Windows-Containers icon indicating copy to clipboard operation
Windows-Containers copied to clipboard

Pods stuck in "Terminating" state on Windows nodes when deleting the pod after docker restart

Open ilanitr opened this issue 2 years ago • 33 comments

We are using MCR version 20.10.9 (https://docs.mirantis.com/mcr/20.10/release-notes/20-10-9.html) and we have seen that after restarting the docker service and deleting a pod, the pod gets stuck at "Terminating" state.

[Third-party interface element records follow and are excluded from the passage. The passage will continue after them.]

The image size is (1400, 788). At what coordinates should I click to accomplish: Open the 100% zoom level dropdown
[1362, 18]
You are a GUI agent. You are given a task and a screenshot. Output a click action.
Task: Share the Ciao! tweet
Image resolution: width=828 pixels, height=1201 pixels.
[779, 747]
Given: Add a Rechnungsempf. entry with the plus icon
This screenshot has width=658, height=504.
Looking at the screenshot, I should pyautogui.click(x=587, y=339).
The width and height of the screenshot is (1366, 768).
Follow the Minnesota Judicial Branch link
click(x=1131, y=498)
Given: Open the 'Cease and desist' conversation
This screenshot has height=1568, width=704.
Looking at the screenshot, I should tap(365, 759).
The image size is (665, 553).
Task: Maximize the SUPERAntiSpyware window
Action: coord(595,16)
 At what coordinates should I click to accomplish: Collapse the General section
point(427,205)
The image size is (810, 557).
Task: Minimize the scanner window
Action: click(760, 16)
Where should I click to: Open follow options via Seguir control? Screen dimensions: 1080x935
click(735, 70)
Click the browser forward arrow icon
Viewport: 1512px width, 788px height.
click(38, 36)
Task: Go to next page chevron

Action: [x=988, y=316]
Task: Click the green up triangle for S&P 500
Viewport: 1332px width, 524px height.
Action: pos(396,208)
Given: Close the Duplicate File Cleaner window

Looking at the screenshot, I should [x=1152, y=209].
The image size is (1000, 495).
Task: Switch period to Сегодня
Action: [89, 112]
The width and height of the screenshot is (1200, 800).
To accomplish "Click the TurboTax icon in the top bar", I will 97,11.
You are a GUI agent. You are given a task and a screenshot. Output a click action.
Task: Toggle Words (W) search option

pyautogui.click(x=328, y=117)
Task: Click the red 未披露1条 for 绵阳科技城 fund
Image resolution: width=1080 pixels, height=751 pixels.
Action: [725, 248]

Describing the pod shows:

container ecddba6213ecd857171e6af11988979b5f0d16629509ad6f42385147ab24f2d9: driver "windowsfilter" failed to remove root filesystem: failed to detach VHD: failed to open virtual disk: The process cannot access the file because it is being used by another process.: rename C:\ProgramData\docker\windowsfilter\ecddba6213ecd857171e6af11988979b5f0d16629509ad6f42385147ab24f2d9 C:\ProgramData\docker\windowsfilter\ecddba6213ecd857171e6af11988979b5f0d16629509ad6f42385147ab24f2d9-removing: Access is denied.

Kubelet logs:

I0309 16:38:47.933233    2040 kuberuntime_container.go:661] "Killing container with a grace period override" pod="default/windows-log-test-6c9956b86d-t5jcp" podUID=9afb7084-8a8d-4239-8d7c-18176c80ae21 containerName="winloggertest" containerID="docker://8a26af90e71ec6eb8b8015253d6b76001d5efde3bd26e587eef9b8a8218ed2e2" gracePeriod=30
I0309 16:38:47.933773    2040 fake_topology_manager.go:47] "RemoveContainer" containerID="8a26af90e71ec6eb8b8015253d6b76001d5efde3bd26e587eef9b8a8218ed2e2"
E0309 16:38:47.945199    2040 remote_runtime.go:296] "RemoveContainer from runtime service failed" err="rpc error: code = Unknown desc = failed to remove container \"8a26af90e71ec6eb8b8015253d6b76001d5efde3bd26e587eef9b8a8218ed2e2\": Error response from daemon: container 8a26af90e71ec6eb8b8015253d6b76001d5efde3bd26e587eef9b8a8218ed2e2: driver \"windowsfilter\" failed to remove root filesystem: failed to detach VHD: failed to open virtual disk: The process cannot access the file because it is being used by another process.: rename C:\\ProgramData\\docker\\windowsfilter\\8a26af90e71ec6eb8b8015253d6b76001d5efde3bd26e587eef9b8a8218ed2e2 C:\\ProgramData\\docker\\windowsfilter\\8a26af90e71ec6eb8b8015253d6b76001d5efde3bd26e587eef9b8a8218ed2e2-removing: Access is denied." containerID="8a26af90e71ec6eb8b8015253d6b76001d5efde3bd26e587eef9b8a8218ed2e2"
E0309 16:38:47.945199    2040 kuberuntime_gc.go:146] "Failed to remove container" err="rpc error: code = Unknown desc = failed to remove container \"8a26af90e71ec6eb8b8015253d6b76001d5efde3bd26e587eef9b8a8218ed2e2\": Error response from daemon: container 8a26af90e71ec6eb8b8015253d6b76001d5efde3bd26e587eef9b8a8218ed2e2: driver \"windowsfilter\" failed to remove root filesystem: failed to detach VHD: failed to open virtual disk: The process cannot access the file because it is being used by another process.: rename C:\\ProgramData\\docker\\windowsfilter\\8a26af90e71ec6eb8b8015253d6b76001d5efde3bd26e587eef9b8a8218ed2e2 C:\\ProgramData\\docker\\windowsfilter\\8a26af90e71ec6eb8b8015253d6b76001d5efde3bd26e587eef9b8a8218ed2e2-removing: Access is denied." containerID="8a26af90e71ec6eb8b8015253d6b76001d5efde3bd26e587eef9b8a8218ed2e2"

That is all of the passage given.